▸ PROBLEM STATEMENT
Reproduce the data below line by line, from its first line to the line with "Screen dimensions: 1364x658", both included, and nothing past that point.

Collected data:
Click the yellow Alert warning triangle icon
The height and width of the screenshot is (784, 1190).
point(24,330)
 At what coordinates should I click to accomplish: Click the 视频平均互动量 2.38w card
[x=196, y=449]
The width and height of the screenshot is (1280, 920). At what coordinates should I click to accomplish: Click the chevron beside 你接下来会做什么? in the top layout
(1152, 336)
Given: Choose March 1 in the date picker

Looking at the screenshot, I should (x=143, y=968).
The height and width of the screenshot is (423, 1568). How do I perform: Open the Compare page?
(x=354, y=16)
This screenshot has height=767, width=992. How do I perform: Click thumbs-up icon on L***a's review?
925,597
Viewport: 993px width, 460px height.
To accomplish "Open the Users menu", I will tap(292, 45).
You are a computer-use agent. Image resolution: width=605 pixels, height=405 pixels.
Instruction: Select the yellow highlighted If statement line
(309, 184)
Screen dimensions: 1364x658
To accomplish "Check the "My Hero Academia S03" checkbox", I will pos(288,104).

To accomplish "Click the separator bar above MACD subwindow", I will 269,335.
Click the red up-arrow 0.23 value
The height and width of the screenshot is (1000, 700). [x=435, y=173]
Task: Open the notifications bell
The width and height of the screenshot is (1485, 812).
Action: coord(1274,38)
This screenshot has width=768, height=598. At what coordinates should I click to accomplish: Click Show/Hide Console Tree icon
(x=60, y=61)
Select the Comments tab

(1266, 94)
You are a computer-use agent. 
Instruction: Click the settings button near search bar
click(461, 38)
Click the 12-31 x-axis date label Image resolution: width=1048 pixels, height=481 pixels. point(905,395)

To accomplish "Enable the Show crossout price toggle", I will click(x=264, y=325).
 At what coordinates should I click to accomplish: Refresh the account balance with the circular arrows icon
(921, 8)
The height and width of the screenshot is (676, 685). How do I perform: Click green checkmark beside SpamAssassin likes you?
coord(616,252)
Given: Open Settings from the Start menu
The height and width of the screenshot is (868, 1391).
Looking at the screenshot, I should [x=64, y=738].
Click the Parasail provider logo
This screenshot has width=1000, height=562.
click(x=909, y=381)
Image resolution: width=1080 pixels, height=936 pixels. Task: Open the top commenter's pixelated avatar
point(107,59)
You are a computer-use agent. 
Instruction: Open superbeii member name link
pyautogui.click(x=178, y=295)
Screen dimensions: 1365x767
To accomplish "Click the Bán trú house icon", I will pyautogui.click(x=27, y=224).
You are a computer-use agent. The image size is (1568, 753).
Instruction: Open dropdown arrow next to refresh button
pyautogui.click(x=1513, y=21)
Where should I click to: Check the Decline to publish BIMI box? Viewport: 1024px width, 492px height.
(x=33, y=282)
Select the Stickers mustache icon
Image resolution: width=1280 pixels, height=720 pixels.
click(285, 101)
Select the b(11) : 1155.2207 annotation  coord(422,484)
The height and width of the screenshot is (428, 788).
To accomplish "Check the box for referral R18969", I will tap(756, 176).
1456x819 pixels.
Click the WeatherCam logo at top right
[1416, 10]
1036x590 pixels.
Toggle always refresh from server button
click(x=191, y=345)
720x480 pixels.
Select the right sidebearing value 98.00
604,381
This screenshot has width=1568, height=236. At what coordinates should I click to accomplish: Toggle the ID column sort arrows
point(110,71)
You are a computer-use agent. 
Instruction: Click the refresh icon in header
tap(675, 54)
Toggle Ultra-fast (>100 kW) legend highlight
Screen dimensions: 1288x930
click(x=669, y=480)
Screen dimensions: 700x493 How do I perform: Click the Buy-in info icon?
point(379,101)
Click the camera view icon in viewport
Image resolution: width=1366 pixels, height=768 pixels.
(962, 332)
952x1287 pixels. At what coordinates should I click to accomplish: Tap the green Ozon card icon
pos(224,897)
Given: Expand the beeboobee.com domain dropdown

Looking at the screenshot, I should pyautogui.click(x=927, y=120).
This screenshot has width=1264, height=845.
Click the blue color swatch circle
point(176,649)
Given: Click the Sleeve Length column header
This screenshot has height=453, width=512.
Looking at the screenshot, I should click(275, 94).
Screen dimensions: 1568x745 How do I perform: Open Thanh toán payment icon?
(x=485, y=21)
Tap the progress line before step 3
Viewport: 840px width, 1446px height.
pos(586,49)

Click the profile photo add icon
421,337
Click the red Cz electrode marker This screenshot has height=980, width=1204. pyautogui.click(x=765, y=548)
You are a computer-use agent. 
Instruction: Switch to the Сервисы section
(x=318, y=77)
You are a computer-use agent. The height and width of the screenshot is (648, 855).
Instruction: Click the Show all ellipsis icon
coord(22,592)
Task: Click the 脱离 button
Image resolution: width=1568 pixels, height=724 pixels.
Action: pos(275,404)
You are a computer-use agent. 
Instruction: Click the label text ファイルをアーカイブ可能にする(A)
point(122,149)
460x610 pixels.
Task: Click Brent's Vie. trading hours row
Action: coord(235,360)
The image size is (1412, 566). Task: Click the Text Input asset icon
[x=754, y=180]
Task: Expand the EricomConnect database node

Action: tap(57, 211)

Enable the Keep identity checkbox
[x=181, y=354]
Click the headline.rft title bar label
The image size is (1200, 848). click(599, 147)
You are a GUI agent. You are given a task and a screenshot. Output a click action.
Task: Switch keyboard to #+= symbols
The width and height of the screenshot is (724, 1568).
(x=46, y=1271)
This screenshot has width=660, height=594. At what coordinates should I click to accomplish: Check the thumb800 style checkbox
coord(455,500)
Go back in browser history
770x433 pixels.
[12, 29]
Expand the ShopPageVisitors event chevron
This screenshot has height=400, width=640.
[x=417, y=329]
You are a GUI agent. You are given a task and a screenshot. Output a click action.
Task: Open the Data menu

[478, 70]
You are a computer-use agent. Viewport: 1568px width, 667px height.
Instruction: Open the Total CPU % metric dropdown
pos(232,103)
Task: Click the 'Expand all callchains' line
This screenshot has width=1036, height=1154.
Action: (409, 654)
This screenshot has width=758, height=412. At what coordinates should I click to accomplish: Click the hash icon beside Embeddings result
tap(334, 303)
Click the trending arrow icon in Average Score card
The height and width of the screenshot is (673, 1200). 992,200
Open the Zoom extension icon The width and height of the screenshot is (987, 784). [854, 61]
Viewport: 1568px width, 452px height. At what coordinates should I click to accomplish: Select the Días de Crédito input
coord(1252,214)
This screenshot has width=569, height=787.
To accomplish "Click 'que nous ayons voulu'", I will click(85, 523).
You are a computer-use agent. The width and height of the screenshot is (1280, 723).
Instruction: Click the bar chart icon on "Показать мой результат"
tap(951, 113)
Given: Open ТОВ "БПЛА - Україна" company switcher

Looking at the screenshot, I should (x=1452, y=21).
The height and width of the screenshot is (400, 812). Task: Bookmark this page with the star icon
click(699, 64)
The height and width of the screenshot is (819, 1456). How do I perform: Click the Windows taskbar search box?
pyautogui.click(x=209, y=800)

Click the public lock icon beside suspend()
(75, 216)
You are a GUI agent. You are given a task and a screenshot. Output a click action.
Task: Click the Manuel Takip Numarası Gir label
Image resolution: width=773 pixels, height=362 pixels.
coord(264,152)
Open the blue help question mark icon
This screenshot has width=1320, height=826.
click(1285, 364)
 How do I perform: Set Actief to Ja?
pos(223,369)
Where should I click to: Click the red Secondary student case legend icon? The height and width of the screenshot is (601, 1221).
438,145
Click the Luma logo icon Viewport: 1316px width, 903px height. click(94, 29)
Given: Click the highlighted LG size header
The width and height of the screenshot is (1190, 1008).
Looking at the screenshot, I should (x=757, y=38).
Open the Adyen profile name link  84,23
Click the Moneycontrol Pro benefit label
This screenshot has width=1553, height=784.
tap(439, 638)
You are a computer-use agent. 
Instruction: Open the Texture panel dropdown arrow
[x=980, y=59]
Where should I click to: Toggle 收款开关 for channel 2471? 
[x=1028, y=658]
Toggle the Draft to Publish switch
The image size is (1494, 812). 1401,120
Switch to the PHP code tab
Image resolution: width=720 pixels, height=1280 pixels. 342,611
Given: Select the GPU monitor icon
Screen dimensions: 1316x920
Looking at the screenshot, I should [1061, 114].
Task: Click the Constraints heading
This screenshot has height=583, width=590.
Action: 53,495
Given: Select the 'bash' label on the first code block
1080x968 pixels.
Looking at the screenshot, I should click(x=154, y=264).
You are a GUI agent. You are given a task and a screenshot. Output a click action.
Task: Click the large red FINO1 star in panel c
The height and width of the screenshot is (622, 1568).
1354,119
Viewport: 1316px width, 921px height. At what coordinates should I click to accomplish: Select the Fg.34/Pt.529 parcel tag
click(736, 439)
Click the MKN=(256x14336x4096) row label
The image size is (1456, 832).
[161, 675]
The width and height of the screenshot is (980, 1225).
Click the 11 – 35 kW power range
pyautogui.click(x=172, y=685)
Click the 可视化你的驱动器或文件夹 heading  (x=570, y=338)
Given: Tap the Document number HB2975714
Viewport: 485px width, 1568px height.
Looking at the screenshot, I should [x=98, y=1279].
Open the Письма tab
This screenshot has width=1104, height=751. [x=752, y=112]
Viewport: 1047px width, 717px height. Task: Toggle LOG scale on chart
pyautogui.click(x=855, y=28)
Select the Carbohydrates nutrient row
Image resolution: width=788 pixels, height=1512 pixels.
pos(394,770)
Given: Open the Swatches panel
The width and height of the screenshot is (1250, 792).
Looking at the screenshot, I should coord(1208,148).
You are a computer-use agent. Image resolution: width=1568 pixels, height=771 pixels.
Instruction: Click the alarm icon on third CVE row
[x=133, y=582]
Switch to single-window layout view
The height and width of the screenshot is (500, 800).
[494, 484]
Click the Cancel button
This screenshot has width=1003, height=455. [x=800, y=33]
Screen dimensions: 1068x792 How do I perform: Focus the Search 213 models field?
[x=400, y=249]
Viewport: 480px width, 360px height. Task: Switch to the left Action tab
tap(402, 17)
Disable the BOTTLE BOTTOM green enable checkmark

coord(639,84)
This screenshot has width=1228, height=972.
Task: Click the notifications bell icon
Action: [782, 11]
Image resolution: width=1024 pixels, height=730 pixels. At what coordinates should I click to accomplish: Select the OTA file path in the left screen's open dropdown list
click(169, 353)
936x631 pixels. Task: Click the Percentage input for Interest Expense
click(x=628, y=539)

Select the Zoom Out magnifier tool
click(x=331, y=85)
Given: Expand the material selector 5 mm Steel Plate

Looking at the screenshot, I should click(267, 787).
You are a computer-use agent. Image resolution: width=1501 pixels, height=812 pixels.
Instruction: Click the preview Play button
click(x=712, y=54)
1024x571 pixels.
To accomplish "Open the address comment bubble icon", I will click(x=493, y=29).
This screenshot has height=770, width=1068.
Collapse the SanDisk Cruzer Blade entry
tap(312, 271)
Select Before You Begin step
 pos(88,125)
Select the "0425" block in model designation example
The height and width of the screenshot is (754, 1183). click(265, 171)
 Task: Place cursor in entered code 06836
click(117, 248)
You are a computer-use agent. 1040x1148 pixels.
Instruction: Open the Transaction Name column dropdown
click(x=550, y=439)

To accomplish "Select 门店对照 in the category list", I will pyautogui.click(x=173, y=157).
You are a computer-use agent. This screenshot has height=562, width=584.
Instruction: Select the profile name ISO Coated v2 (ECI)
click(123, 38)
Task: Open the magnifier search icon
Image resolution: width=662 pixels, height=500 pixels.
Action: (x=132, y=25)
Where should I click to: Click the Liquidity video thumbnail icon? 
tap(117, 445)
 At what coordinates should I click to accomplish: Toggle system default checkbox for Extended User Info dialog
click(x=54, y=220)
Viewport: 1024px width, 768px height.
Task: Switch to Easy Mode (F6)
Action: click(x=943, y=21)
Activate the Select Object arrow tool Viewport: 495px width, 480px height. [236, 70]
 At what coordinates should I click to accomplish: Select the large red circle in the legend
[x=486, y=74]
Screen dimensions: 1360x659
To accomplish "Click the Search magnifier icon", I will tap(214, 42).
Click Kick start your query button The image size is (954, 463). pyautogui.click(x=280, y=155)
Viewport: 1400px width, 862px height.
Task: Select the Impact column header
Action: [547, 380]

▸ OUTPUT OF THE EXERCISE
Click the yellow Alert warning triangle icon
The height and width of the screenshot is (784, 1190).
point(24,330)
 At what coordinates should I click to accomplish: Click the 视频平均互动量 2.38w card
[x=196, y=449]
The width and height of the screenshot is (1280, 920). At what coordinates should I click to accomplish: Click the chevron beside 你接下来会做什么? in the top layout
(1152, 336)
Given: Choose March 1 in the date picker

Looking at the screenshot, I should (x=143, y=968).
The height and width of the screenshot is (423, 1568). How do I perform: Open the Compare page?
(x=354, y=16)
This screenshot has height=767, width=992. How do I perform: Click thumbs-up icon on L***a's review?
925,597
Viewport: 993px width, 460px height.
To accomplish "Open the Users menu", I will tap(292, 45).
You are a computer-use agent. Image resolution: width=605 pixels, height=405 pixels.
Instruction: Select the yellow highlighted If statement line
(309, 184)
Screen dimensions: 1364x658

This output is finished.